**The problem**
Reproduce each of the following lines verbatim.
++++++++
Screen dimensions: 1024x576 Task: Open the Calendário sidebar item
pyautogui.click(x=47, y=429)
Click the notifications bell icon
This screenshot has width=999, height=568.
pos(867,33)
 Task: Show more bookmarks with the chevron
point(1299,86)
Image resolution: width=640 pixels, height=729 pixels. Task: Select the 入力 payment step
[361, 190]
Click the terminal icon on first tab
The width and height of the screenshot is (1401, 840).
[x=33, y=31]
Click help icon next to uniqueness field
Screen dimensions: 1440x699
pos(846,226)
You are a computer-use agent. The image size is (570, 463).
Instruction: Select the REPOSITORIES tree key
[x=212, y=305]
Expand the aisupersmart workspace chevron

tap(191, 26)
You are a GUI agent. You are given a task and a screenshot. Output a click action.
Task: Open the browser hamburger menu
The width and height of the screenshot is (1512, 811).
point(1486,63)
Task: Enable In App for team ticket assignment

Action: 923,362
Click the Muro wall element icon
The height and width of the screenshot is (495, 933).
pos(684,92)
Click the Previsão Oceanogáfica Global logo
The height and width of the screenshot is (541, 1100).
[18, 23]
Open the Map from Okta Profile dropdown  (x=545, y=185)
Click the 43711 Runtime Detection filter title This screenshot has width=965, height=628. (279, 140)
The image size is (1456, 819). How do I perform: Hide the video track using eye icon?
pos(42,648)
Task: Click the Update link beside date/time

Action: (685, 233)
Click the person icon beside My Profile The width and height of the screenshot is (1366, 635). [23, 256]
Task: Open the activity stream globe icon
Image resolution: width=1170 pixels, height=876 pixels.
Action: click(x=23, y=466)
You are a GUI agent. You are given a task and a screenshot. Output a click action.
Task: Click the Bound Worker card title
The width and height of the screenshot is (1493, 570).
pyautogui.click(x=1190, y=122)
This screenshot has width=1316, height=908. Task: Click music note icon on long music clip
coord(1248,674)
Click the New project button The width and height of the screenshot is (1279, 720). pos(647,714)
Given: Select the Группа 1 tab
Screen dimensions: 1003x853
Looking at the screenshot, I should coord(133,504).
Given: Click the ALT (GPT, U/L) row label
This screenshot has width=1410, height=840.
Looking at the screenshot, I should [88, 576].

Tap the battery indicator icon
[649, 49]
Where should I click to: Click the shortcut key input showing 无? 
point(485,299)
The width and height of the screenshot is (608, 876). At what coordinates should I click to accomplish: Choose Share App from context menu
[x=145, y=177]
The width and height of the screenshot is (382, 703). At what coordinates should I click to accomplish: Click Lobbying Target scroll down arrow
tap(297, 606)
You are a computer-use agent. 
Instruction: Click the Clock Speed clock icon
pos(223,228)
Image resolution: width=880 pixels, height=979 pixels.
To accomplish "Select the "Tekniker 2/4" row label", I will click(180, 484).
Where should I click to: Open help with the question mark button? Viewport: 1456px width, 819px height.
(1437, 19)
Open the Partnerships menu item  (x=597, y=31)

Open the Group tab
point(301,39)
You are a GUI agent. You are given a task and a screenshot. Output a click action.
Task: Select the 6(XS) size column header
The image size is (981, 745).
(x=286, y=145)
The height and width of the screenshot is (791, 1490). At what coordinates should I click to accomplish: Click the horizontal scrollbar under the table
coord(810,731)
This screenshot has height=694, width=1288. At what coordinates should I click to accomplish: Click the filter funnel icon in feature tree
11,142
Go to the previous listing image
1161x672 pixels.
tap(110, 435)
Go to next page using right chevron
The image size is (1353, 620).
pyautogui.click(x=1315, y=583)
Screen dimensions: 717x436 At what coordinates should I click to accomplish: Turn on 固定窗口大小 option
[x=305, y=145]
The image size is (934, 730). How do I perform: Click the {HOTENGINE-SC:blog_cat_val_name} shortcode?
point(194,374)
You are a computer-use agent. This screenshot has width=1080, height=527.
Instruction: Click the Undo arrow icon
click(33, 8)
++++++++
**Task response**
Screen dimensions: 1024x576 Task: Open the Calendário sidebar item
pyautogui.click(x=47, y=429)
Click the notifications bell icon
This screenshot has width=999, height=568.
pos(867,33)
 Task: Show more bookmarks with the chevron
point(1299,86)
Image resolution: width=640 pixels, height=729 pixels. Task: Select the 入力 payment step
[361, 190]
Click the terminal icon on first tab
The width and height of the screenshot is (1401, 840).
[x=33, y=31]
Click help icon next to uniqueness field
Screen dimensions: 1440x699
pos(846,226)
You are a computer-use agent. The image size is (570, 463).
Instruction: Select the REPOSITORIES tree key
[x=212, y=305]
Expand the aisupersmart workspace chevron

tap(191, 26)
You are a GUI agent. You are given a task and a screenshot. Output a click action.
Task: Open the browser hamburger menu
The width and height of the screenshot is (1512, 811).
point(1486,63)
Task: Enable In App for team ticket assignment

Action: 923,362
Click the Muro wall element icon
The height and width of the screenshot is (495, 933).
pos(684,92)
Click the Previsão Oceanogáfica Global logo
The height and width of the screenshot is (541, 1100).
[18, 23]
Open the Map from Okta Profile dropdown  (x=545, y=185)
Click the 43711 Runtime Detection filter title This screenshot has width=965, height=628. (279, 140)
The image size is (1456, 819). How do I perform: Hide the video track using eye icon?
pos(42,648)
Task: Click the Update link beside date/time

Action: (685, 233)
Click the person icon beside My Profile The width and height of the screenshot is (1366, 635). [23, 256]
Task: Open the activity stream globe icon
Image resolution: width=1170 pixels, height=876 pixels.
Action: click(x=23, y=466)
You are a GUI agent. You are given a task and a screenshot. Output a click action.
Task: Click the Bound Worker card title
The width and height of the screenshot is (1493, 570).
pyautogui.click(x=1190, y=122)
This screenshot has width=1316, height=908. Task: Click music note icon on long music clip
coord(1248,674)
Click the New project button The width and height of the screenshot is (1279, 720). pos(647,714)
Given: Select the Группа 1 tab
Screen dimensions: 1003x853
Looking at the screenshot, I should coord(133,504).
Given: Click the ALT (GPT, U/L) row label
This screenshot has width=1410, height=840.
Looking at the screenshot, I should [88, 576].

Tap the battery indicator icon
[649, 49]
Where should I click to: Click the shortcut key input showing 无? 
point(485,299)
The width and height of the screenshot is (608, 876). At what coordinates should I click to accomplish: Choose Share App from context menu
[x=145, y=177]
The width and height of the screenshot is (382, 703). At what coordinates should I click to accomplish: Click Lobbying Target scroll down arrow
tap(297, 606)
You are a computer-use agent. 
Instruction: Click the Clock Speed clock icon
pos(223,228)
Image resolution: width=880 pixels, height=979 pixels.
To accomplish "Select the "Tekniker 2/4" row label", I will click(180, 484).
Where should I click to: Open help with the question mark button? Viewport: 1456px width, 819px height.
(1437, 19)
Open the Partnerships menu item  (x=597, y=31)

Open the Group tab
point(301,39)
You are a GUI agent. You are given a task and a screenshot. Output a click action.
Task: Select the 6(XS) size column header
The image size is (981, 745).
(x=286, y=145)
The height and width of the screenshot is (791, 1490). At what coordinates should I click to accomplish: Click the horizontal scrollbar under the table
coord(810,731)
This screenshot has height=694, width=1288. At what coordinates should I click to accomplish: Click the filter funnel icon in feature tree
11,142
Go to the previous listing image
1161x672 pixels.
tap(110, 435)
Go to next page using right chevron
The image size is (1353, 620).
pyautogui.click(x=1315, y=583)
Screen dimensions: 717x436 At what coordinates should I click to accomplish: Turn on 固定窗口大小 option
[x=305, y=145]
The image size is (934, 730). How do I perform: Click the {HOTENGINE-SC:blog_cat_val_name} shortcode?
point(194,374)
You are a computer-use agent. This screenshot has width=1080, height=527.
Instruction: Click the Undo arrow icon
click(33, 8)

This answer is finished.